> **DOCUMENT PASSAGE**:
Proposed US resolution would back global efforts for an immediate and sustained cease-fire in Gaza


UNITED NATIONS (AP) — The United States circulated the final draft of a United Nations Security Council resolution late Thursday that would support international efforts to establish “an immediate and sustained cease-fire” in the Israel-Hamas war as part of a deal to release hostages taken captive during Hamas’ surprise attack on southern Israel on Oct. 7.

No time has been set for a vote, and the draft, obtained by The Associated Press, could still be changed.

The U.S. circulated the initial draft on Feb. 19, a day before it vetoed a widely supported Arab-backed resolution demanding an immediate humanitarian cease-fire in the war in the embattled Gaza Strip, saying it would interfere with negotiations on a deal to free the hostages.

It was the third U.S. veto of a Security Council resolution demanding a cease-fire in Gaza, and has put President Joe Biden’s administration at odds with much of the world, including many allies.

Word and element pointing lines
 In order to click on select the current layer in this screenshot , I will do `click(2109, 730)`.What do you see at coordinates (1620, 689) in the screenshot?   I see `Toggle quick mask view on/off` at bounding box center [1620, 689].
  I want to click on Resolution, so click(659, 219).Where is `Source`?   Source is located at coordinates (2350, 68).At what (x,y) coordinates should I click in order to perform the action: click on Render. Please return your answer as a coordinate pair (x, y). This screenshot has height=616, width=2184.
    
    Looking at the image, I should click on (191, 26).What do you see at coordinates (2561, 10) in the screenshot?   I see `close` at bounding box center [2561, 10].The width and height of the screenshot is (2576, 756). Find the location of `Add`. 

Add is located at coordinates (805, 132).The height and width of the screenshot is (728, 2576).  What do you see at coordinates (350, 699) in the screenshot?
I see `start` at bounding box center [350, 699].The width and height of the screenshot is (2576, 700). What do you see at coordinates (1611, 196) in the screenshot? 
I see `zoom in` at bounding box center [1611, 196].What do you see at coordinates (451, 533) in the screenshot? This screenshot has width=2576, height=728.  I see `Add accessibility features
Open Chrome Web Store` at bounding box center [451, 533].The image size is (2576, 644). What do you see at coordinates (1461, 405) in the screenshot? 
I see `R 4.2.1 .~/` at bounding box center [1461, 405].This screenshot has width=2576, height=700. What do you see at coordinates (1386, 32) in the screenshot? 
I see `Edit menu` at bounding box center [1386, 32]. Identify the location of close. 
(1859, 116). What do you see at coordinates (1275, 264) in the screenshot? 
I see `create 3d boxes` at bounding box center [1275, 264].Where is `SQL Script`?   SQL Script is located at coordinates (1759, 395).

> **WRITTEN EXERCISE 1**:
In the article on the proposed Gaza cease-fire resolution, on what date did the United States circulate the initial draft?
> **WRITTEN EXERCISE 2**:
Reproduce the Gaza cease-fire resolution article word for word from "The U.S. circulated" to "free the hostages.".
> **WRITTEN EXERCISE 3**:
Pick up the news article on the proposed Gaza cease-fire resolution after its final sentence and keep writing it.

> **EXERCISE OUTPUT 1**:
Feb. 19

> **EXERCISE OUTPUT 2**:
The U.S. circulated the initial draft on Feb. 19, a day before it vetoed a widely supported Arab-backed resolution demanding an immediate humanitarian cease-fire in the war in the embattled Gaza Strip, saying it would interfere with negotiations on a deal to free the hostages.

> **EXERCISE OUTPUT 3**:
Diplomatic talks have stalled since efforts failed to produce a cease-fire before the start of the Muslim holy month of Ramadan — an informal deadline that passed without any agreement.

The Israeli military said Wednesday it will go ahead with its planned offensive in the southern city of Rafah — where 1.4 million displaced Palestinians have sought safety — and plans to move civilians toward “humanitarian islands” in the center of the territory.

The U.S. draft put “in blue” late Thursday — meaning it is in a form that can be voted on — is the fifth version of the text and makes some key changes.

The initial draft would have underscored that a temporary cease-fire “as soon as practicable” required the release of all hostages, and called for the lifting of all restrictions on the delivery of humanitarian aid. Both of these actions “would help to create the conditions for a sustainable cessation of hostilities,” it said.

The final draft “unequivocally supports international diplomatic efforts to establish an immediate and sustained cease-fire as part of a deal that releases the hostages, and that allows the basis for a more durable peace to alleviate humanitarian suffering” — eliminating the word “temporary.”

It also says that “the window of opportunity created by any cease-fire” should be used to intensify diplomatic efforts to create conditions “for a sustainable cessation of hostilities and lasting peace.”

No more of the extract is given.